Note that in many cases, sorting based on Ordering
can be faster than SortBy
, because it allows us to leverage vectorization. In this particular case, the speed-up is not that huge:
In[50]:= test = RandomInteger[10,{5000000,5}];
In[54]:= (res1=SortBy[test,{Total}]);//Timing
(res2 = test[[Ordering[Total[test,{2}]]]]);//Timing
res1===res2
Out[54]= {1.422,Null}
Out[55]= {1.125,Null}
Out[56]= True
But, this is because Total
is a built-in function. The whole reason why SortBy
was introduced, is efficiency (that is, for a single comparison function. For several comparison functions as tie-breakers, also convenience). It is more efficient that Sort
, because it is more specific, and therefore by-passes more steps in the main evaluation sequence. However, there is no way for SortBy
to leverage the possible listability (vectorized nature) of the function on which the sorting is based - it is applied to list elements one-by-one.

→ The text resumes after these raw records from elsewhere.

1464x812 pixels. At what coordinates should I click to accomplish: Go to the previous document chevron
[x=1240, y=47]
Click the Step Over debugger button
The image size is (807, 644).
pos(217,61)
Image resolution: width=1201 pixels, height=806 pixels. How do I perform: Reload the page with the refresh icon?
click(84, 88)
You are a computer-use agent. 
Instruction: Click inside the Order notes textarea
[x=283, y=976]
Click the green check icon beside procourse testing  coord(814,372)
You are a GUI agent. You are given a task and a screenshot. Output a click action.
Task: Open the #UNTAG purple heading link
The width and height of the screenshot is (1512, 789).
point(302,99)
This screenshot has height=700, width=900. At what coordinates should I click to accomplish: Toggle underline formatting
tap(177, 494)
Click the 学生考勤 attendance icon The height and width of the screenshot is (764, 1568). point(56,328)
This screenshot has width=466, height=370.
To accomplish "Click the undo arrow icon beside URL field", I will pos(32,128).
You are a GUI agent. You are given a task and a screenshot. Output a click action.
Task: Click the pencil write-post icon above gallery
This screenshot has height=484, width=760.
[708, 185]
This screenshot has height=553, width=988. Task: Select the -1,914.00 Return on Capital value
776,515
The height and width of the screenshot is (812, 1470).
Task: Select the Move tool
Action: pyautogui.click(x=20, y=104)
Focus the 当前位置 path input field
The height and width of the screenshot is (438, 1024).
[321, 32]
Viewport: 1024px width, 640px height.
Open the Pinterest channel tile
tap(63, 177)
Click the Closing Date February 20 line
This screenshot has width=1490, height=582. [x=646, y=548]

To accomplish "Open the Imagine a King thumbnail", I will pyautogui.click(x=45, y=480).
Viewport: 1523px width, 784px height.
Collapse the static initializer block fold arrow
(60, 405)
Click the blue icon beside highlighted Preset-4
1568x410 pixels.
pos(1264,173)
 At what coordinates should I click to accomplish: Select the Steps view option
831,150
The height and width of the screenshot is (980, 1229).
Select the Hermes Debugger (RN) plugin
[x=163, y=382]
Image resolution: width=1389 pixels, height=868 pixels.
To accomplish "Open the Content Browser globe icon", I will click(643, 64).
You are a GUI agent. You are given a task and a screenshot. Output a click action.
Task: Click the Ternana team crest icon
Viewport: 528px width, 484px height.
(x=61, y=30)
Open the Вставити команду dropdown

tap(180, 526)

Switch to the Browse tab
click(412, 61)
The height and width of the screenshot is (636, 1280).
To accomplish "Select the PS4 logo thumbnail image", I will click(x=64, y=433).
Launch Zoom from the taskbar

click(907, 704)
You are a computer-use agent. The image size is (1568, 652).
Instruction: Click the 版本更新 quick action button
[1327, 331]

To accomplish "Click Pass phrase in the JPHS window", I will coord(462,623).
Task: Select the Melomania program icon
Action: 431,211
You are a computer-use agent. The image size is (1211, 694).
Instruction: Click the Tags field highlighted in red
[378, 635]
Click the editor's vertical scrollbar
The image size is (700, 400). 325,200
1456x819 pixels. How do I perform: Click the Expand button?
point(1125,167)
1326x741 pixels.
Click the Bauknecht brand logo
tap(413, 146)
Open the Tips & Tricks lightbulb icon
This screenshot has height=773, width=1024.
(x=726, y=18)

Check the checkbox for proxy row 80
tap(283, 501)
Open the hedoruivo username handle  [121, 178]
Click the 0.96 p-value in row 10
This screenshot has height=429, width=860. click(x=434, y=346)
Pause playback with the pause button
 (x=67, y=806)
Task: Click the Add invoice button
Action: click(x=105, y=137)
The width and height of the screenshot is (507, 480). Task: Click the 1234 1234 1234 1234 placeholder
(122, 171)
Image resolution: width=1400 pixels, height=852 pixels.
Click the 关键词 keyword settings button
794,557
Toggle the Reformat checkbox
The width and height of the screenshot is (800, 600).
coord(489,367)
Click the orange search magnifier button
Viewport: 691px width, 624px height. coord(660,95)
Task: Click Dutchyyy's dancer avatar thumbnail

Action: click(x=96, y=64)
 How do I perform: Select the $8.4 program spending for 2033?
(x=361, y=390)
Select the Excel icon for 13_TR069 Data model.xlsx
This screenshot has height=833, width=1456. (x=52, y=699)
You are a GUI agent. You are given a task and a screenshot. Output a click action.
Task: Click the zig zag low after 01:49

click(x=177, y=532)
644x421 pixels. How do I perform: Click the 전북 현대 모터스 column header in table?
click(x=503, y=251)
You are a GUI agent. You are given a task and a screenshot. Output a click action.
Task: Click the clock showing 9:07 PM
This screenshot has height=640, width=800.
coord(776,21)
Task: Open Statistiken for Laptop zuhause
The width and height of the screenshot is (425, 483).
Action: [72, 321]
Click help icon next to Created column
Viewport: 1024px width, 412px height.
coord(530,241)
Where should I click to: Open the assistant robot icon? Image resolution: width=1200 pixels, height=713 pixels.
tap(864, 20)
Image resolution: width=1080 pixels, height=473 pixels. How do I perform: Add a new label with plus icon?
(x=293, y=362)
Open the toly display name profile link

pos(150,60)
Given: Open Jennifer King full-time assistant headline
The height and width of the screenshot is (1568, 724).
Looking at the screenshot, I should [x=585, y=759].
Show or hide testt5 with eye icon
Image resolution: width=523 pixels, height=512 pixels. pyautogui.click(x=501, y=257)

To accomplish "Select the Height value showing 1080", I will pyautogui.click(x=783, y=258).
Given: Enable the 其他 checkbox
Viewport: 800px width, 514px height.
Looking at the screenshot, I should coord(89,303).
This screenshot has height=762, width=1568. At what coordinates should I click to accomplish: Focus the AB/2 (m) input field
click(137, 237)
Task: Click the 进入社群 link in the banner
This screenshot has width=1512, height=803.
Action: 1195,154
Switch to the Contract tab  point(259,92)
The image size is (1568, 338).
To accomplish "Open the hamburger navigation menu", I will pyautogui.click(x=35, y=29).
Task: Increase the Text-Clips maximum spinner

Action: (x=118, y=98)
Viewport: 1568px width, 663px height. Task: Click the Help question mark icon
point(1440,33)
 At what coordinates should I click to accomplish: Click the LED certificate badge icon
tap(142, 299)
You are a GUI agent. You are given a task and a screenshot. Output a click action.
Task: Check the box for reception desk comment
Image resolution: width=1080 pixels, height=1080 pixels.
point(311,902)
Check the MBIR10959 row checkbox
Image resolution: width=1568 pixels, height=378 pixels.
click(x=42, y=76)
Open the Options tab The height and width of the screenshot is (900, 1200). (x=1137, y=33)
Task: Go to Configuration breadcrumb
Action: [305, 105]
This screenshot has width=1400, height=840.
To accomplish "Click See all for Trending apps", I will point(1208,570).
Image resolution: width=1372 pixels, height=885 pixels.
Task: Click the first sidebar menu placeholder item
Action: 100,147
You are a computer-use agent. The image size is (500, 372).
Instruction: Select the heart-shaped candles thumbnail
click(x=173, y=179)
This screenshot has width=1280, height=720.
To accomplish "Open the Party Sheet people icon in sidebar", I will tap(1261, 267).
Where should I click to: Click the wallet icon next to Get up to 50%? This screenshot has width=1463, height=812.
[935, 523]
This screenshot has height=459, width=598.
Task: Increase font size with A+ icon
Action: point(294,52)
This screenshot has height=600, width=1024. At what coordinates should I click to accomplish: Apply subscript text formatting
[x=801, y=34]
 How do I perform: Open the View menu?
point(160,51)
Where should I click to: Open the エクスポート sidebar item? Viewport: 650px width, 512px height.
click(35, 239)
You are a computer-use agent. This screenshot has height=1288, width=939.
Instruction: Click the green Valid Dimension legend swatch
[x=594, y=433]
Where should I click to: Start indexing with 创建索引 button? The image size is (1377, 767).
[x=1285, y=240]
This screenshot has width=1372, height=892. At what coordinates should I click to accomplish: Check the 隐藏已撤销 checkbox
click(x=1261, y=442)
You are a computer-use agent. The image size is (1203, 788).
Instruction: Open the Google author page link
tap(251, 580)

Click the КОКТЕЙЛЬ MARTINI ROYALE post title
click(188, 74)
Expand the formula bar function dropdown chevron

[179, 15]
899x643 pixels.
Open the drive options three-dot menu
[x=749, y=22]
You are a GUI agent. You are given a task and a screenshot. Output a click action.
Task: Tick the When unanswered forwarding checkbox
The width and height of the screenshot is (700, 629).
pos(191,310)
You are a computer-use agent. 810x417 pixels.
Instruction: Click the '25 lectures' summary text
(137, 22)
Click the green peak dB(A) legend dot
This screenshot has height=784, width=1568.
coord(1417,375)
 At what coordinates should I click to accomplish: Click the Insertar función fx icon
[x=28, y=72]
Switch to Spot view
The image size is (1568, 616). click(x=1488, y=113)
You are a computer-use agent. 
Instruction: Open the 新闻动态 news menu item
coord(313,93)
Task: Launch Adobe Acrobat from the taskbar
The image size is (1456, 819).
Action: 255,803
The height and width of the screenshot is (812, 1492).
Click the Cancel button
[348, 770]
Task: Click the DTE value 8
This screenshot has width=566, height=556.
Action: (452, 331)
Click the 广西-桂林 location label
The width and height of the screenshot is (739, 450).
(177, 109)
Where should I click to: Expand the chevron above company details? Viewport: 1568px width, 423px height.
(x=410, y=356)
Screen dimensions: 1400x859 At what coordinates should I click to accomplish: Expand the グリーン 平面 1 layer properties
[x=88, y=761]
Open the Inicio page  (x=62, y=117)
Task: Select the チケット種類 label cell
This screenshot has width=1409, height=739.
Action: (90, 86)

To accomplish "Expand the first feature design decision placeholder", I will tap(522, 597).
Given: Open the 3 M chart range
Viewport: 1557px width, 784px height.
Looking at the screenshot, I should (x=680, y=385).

The solution with ordering does explicitly leverage the possibility of whole-sale computation of the sorting function (in this case, Total[#,{2}]&
does this), and therefore is faster.
If, for example, the task would be to sort according to a total of the second, third and fourth element in each sublist, we'd see a larger performance difference:
In[60]:= (res3=SortBy[test,{Total[#[[2;;4]]]&}]);//Timing
(res4=test[[Ordering[Total[test[[All,2;;4]],{2}]]]]);//Timing
res3==res4
Out[60]= {2.39,Null}
Out[61]= {1.11,Null}
Out[62]= True
Generally, the performance boost will be the largest for sorting functions which are both computationally intensive and vectorized, and such that they are much faster when applied to the whole list. Note, however, that the performance boost for sorting will never be as large as for the sorting function itself, for large lists. This is because of the intrinsic complexity of sorting, which is proportional to n*Log[n]
for large lists of length n
, and this complexity will always be there.